Di sisi lain, Inggris mengenakan Diverted Profit Tax (DPT) terhadap perusahaan yang mengalihkan keuntungannya ke negara lain (OECD, 2018). Menurut Fuchs (2018), DPT seringkali diasosiasikan dengan pajak Google karena Google adalah contoh nyata terjadinya pengalihan keuntungan dari Inggris ke Amerika Serikat.

Belum tercapainya konsensus mengenai pemajakan transaksi digital dan upaya masing - masing yurisdiksi untuk mengenakan pajak digital justru menimbulkan permasalahan baru. 

Pertama, adanya perbedaan perlakuan pajak digital antar yurisdiksi perpajakan membuat raksasa digital dapat dengan leluasa mengubah skema transaksinya dari satu yurisdiksi ke yurisdiksi lainnya dengan tujuan memperoleh tarif pajak yang lebih rendah. 

Kedua, perbedaan perlakukan pemajakan digital antar yurisdiksi perpajakan juga dapat memicu perang tarif pajak antaryurisdiksi. Ketiga, belum dicapainya kesepakatan pemajakan digital dapat memperlebar kesenjangan antara negara kaya dan negara miskin.

Sejarah membuktikan bahwa G20 sebagai forum internasional mempunyai kontribusi besar dalam menentukan arah kebijakan perpajakan dunia. Sebagai contoh, pada tahun 2012 negara-negara G20 sepakat untuk melakukan pertukaran informasi guna kepentingan perpajakan. Kesepakatan ini kemudian berkembang menjadi cikal bakal BEPS (Base Erosion and Profit Shifting) yang ditetapkan oleh OECD pada tahun 2015. Sampai dengan saat ini, sudah terdapat 139 negara yang meratifikasi ketentuan BEPS guna mengakhiri penghindaran pajak (Bank Indonesia, 2022).

Berkaca dari hal tersebut, maka sangat mungkin bagi India sebagai pemegang Presidensi G20 tahun 2023 untuk mendorong terjadinya kesepakatan dalam pemajakan transaksi digital dalam era disrupsi digital. Terlebih, di tengah ancaman resesi dan ketidakpastian global, perlu adanya kerja sama antaryurisdiksi perpajakan. 

Beruntung, Indonesia sebagai pemegang Presidensi G20 tahun 2022 telah meletakkan dasar-dasar kesepakatan pemajakan internasional dalam G20 Bali Leaders’ Declaration.
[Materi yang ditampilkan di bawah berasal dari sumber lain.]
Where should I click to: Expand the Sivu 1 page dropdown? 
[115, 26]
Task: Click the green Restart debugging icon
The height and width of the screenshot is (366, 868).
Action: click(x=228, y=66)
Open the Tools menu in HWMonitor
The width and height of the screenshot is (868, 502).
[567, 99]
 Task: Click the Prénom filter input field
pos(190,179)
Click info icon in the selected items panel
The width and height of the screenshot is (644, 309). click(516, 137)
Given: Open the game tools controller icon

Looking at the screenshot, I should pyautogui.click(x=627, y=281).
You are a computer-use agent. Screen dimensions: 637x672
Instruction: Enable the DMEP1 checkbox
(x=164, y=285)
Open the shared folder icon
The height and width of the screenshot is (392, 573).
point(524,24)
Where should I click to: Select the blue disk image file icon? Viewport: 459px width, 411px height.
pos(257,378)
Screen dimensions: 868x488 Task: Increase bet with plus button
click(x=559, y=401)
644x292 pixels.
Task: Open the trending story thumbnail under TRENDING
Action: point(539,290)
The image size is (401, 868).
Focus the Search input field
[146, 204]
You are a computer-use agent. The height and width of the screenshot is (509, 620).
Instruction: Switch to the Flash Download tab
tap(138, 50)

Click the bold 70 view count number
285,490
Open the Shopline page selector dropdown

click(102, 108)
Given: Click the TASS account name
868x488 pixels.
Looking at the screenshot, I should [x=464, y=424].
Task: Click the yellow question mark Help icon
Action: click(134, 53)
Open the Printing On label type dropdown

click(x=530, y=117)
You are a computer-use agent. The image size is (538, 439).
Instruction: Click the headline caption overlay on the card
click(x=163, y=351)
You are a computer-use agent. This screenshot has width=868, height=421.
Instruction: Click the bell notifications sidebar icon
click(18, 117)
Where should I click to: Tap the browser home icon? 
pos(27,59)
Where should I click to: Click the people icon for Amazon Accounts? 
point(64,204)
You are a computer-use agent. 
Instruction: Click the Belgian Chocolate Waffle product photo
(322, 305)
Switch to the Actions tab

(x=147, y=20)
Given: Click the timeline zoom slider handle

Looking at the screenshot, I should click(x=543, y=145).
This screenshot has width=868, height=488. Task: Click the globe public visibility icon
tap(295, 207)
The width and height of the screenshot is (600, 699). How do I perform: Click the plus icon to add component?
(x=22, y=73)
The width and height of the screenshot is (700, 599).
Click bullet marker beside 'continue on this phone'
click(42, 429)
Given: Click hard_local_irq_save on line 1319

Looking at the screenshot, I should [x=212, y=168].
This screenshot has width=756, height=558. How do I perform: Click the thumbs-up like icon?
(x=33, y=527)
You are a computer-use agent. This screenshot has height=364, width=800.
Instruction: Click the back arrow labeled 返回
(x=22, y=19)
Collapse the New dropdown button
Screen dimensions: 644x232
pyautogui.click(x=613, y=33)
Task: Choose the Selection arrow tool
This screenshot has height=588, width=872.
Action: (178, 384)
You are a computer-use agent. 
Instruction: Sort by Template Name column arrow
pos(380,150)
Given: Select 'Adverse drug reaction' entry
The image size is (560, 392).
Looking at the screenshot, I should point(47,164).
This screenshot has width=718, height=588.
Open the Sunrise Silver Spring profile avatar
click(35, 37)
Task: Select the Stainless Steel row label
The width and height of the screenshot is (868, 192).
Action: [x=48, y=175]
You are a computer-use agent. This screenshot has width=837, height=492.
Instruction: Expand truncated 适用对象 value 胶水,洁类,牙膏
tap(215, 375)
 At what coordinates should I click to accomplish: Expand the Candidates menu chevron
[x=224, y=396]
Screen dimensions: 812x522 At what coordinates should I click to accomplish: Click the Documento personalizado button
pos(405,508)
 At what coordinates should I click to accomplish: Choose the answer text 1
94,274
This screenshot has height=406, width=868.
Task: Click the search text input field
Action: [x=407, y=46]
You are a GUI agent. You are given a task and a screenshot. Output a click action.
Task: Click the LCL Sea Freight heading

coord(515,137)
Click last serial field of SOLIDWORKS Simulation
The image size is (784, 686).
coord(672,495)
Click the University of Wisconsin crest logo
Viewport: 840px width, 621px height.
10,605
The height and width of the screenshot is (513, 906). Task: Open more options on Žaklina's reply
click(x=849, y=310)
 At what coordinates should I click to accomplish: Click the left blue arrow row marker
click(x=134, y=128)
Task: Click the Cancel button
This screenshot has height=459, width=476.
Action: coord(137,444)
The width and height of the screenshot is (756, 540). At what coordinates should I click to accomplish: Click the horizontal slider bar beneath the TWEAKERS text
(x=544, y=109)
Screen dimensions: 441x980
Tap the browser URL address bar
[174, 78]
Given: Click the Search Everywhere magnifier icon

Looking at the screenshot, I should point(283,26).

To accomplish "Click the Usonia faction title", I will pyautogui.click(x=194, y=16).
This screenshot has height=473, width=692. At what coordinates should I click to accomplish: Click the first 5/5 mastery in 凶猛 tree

Deklarasi ini dapat digunakan sebagai pemegang Presidensi G20 berikutnya sebagai batu pijakan dalam mencapai kesepakatan yang lebih besar. Sehingga, cita-cita untuk mewujudkan kesejahteraan bersama dapat terwujud.

*)Artikel ini merupakan pendapat pribadi penulis dan bukan cerminan sikap instansi tempat penulis bekerja.